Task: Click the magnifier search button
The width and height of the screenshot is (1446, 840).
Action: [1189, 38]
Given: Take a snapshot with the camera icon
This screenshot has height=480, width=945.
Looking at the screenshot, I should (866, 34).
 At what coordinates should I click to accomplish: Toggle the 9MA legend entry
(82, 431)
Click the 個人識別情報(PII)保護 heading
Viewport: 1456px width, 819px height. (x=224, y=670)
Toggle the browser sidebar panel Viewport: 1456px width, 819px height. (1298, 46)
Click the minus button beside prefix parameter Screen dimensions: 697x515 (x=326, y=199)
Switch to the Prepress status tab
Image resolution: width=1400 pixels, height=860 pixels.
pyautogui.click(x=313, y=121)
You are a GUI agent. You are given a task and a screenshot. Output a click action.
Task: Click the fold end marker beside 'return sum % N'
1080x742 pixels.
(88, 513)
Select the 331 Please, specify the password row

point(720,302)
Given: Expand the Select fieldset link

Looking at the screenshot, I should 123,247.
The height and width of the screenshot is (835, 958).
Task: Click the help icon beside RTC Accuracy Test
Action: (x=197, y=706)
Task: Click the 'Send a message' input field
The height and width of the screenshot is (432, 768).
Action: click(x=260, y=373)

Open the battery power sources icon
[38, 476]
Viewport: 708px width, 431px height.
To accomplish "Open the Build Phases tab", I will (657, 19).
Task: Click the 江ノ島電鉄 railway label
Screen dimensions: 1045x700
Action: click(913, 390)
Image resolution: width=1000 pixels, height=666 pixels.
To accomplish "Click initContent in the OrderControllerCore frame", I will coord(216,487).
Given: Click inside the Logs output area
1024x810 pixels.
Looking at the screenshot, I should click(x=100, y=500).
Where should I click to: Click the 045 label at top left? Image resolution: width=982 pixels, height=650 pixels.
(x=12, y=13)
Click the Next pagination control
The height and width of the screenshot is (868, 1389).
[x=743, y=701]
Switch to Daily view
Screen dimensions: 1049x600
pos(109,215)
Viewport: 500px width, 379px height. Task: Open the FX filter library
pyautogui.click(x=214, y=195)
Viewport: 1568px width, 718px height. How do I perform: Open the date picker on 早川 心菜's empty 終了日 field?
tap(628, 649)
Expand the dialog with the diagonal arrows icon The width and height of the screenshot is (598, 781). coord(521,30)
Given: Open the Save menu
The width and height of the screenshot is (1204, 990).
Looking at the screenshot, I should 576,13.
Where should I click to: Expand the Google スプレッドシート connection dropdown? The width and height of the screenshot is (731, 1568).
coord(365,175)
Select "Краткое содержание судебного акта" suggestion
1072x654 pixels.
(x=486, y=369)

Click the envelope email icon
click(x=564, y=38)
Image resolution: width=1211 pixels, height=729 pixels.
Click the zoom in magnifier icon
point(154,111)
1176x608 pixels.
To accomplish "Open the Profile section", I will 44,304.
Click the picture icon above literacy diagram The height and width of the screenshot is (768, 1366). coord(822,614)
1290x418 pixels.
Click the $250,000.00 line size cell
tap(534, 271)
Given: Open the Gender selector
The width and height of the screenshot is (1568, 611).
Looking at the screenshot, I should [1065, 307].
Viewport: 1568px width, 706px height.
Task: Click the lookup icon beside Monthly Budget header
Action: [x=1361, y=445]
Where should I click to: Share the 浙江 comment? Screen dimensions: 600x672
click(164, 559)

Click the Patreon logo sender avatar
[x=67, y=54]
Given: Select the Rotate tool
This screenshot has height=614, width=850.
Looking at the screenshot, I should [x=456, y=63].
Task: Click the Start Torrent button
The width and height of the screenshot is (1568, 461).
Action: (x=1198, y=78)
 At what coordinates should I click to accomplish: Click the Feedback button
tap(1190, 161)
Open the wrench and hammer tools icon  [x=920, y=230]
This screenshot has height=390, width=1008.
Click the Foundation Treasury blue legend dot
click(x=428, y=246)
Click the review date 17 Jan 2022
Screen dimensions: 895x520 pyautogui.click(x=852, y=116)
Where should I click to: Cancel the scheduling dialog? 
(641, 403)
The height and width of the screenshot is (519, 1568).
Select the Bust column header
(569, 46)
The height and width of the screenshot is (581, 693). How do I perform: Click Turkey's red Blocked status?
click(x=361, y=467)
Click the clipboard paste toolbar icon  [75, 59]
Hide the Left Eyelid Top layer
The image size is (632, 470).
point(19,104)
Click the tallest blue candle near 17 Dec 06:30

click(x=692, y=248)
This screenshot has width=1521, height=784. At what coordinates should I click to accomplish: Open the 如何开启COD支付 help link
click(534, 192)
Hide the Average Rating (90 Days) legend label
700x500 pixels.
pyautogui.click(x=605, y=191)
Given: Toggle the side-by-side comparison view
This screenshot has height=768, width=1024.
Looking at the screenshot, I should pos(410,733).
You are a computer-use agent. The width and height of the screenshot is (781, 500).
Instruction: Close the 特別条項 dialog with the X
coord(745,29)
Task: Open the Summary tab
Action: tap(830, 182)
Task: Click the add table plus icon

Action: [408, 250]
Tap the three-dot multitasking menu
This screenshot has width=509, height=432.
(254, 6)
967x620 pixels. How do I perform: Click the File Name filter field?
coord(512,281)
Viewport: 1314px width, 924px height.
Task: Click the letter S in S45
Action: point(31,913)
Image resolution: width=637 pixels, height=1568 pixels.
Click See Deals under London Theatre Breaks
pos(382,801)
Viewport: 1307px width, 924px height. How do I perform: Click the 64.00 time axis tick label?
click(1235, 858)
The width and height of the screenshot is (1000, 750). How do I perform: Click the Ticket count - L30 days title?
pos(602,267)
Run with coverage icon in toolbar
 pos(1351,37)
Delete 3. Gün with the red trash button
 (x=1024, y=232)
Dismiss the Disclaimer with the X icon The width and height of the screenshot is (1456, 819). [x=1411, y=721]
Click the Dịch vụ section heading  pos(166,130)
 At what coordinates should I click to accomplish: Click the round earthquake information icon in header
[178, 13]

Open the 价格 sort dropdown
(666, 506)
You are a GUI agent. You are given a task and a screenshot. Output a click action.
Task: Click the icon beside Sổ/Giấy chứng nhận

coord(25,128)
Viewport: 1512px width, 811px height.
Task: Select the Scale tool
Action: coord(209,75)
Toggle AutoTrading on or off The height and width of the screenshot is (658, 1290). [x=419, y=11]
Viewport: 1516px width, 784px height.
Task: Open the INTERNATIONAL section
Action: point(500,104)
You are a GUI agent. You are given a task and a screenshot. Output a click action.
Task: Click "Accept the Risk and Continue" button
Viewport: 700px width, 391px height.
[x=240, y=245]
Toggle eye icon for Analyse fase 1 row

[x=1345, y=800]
= = = =
» **EXERCISE BRIEF**:
Copy out the rows above without any change, starting at the line that contains "967x620 pixels. How" and continuing through the last row.

» **RESPONSE BELOW**:
967x620 pixels. How do I perform: Click the File Name filter field?
coord(512,281)
Viewport: 1314px width, 924px height.
Task: Click the letter S in S45
Action: point(31,913)
Image resolution: width=637 pixels, height=1568 pixels.
Click See Deals under London Theatre Breaks
pos(382,801)
Viewport: 1307px width, 924px height. How do I perform: Click the 64.00 time axis tick label?
click(1235, 858)
The width and height of the screenshot is (1000, 750). How do I perform: Click the Ticket count - L30 days title?
pos(602,267)
Run with coverage icon in toolbar
 pos(1351,37)
Delete 3. Gün with the red trash button
 (x=1024, y=232)
Dismiss the Disclaimer with the X icon The width and height of the screenshot is (1456, 819). [x=1411, y=721]
Click the Dịch vụ section heading  pos(166,130)
 At what coordinates should I click to accomplish: Click the round earthquake information icon in header
[178, 13]

Open the 价格 sort dropdown
(666, 506)
You are a GUI agent. You are given a task and a screenshot. Output a click action.
Task: Click the icon beside Sổ/Giấy chứng nhận

coord(25,128)
Viewport: 1512px width, 811px height.
Task: Select the Scale tool
Action: coord(209,75)
Toggle AutoTrading on or off The height and width of the screenshot is (658, 1290). [x=419, y=11]
Viewport: 1516px width, 784px height.
Task: Open the INTERNATIONAL section
Action: point(500,104)
You are a GUI agent. You are given a task and a screenshot. Output a click action.
Task: Click "Accept the Risk and Continue" button
Viewport: 700px width, 391px height.
[x=240, y=245]
Toggle eye icon for Analyse fase 1 row

[x=1345, y=800]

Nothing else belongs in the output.